Fábio Cardoso / 21 de março de 2016
Dados do Instituto Brasileiro de Geografia e Estatísticas divulgados na semana passada apontam a aceleração do desemprego no Brasil em fevereiro. Segundo o IBGE, há no país cerca de 9,2 milhões de desocupados e a expectativa é de agravamento, tendo em vista estimativa da Organização Internacional do Trabalho (OIT) de que teremos uma das maiores altas de desemprego entre os países emergentes em 2016, mais 700 mil pessoas sem trabalho, passando de 7,7 milhões, para 8,4 milhões.

O reflexo desse elevado índice, resultado da política econômica que vive momentos de inércia, com todos os setores praticamente parados, é o aumento do número de pessoas que estão partindo para abrir o seu próprio negócio. Somente até o dia 12 de março já foram abertas 3.346 novos Micros Empreendedores Individuais na Paraíba, um aumento de 23% quando comparado com 14 de março do ano passado.

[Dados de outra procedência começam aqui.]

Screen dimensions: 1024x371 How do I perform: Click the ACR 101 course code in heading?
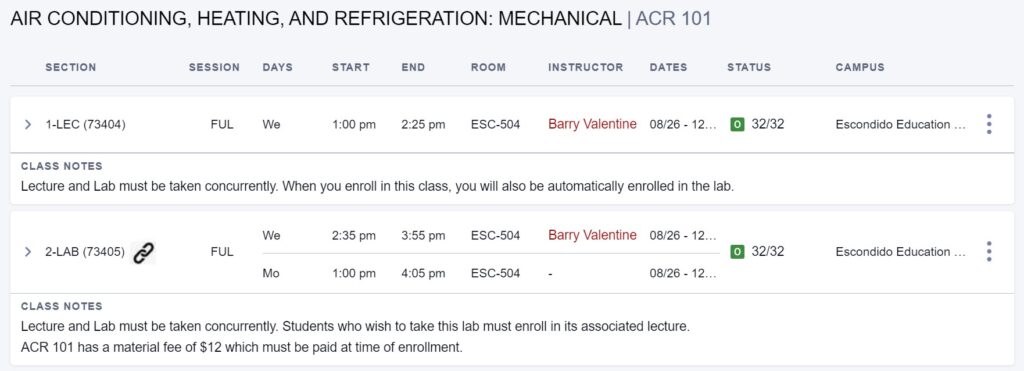(673, 19)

No total, até esta data, o estado tem 82.387 MEIs.

A corrida para a abertura de negócios individuais pode ser uma faca de dois gumes, conforme observa o consultor Fernando Sá, que esteve em João Pessoa para promover um workshop sobre gestão nas áreas de Gastronomia e Hospedagem a convite do Sindicato dos Hotéis Bares e Restaurantes de João Pessoa. Sá se mostra muito preocupado com esse movimento, porque a maioria que está investindo no seu próprio negócio não tem conhecimento do risco do que isso representa.

Na opinião do consultor, muitos trabalhadores correm o risco de perder em três meses todo o dinheiro - fruto do Fundo de Garantia por Tempo de Serviço - que foi juntado em 15, 20 anos de trabalho. Normalmente, quando um trabalhador deixa seu ofício certamente vai buscar alternativa na atividade a qual ele tem conhecimento. No entanto, nem sempre um bom funcionário tem tino para ser o patrão. O risco, no entendimento de Sá, está nessa transição, e mais, o mercado pode não absorver os serviços que pretende oferecer.

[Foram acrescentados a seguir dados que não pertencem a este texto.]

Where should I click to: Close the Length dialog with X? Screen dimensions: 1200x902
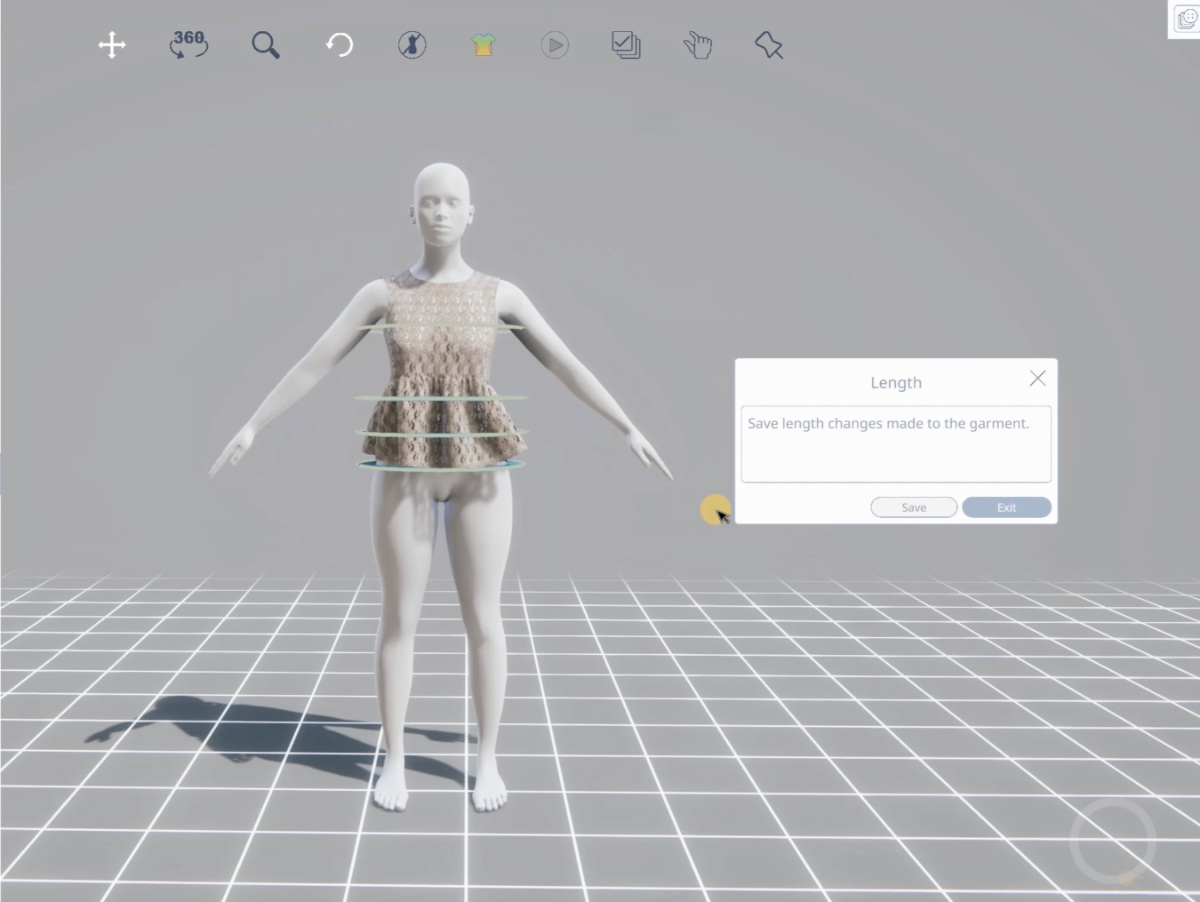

O executivo disse que há oportunidades para que as pessoas possam empreender, em especial, no setor gastronômico - um dos mais procurados -, pois o movimento de pessoas que optam pela alimentação fora de casa tem crescido, apesar da crise econômica e do encolhimento do poder aquisitivo dos brasileiros. “Atualmente se come fora de casa por necessidade, seja pelo trabalho ou estudo, ou os dois. E quem chega em casa à noite, busca o serviço de delivery para se alimentar”, enfatiza.

No Brasil, 30% das famílias colocam em seus orçamentos o hábito de comer fora de casa, mas está bem distante da média dos países mais desenvolvidos, onde essa média está em 55%. Estamos em franco crescimento, mas é importante prestarmos atenção a esse movimento e ver que ele é fruto da necessidade por outros motivos alheios aos dos americanos, por exemplo.

Mas, Fernando Sá pede cautela quando se pensa em empreender. O planejamento estabelecido por uma consultoria é fator preponderante para que o empreendimento não naufrague assim que apareça o primeiro iceberg. “Temos que prestar atenção ao movimento do mercado e saber as tendências”, disse. Investir às cegas é o mesmo que entrar em um campo minado.

Além de o futuro empreendedor tomar algumas precauções para administrar seu negócio, Fernando Sá indica que ele procure analistas do Sebrae que, na opinião dele, são peças fundamentais para o desenvolvimento.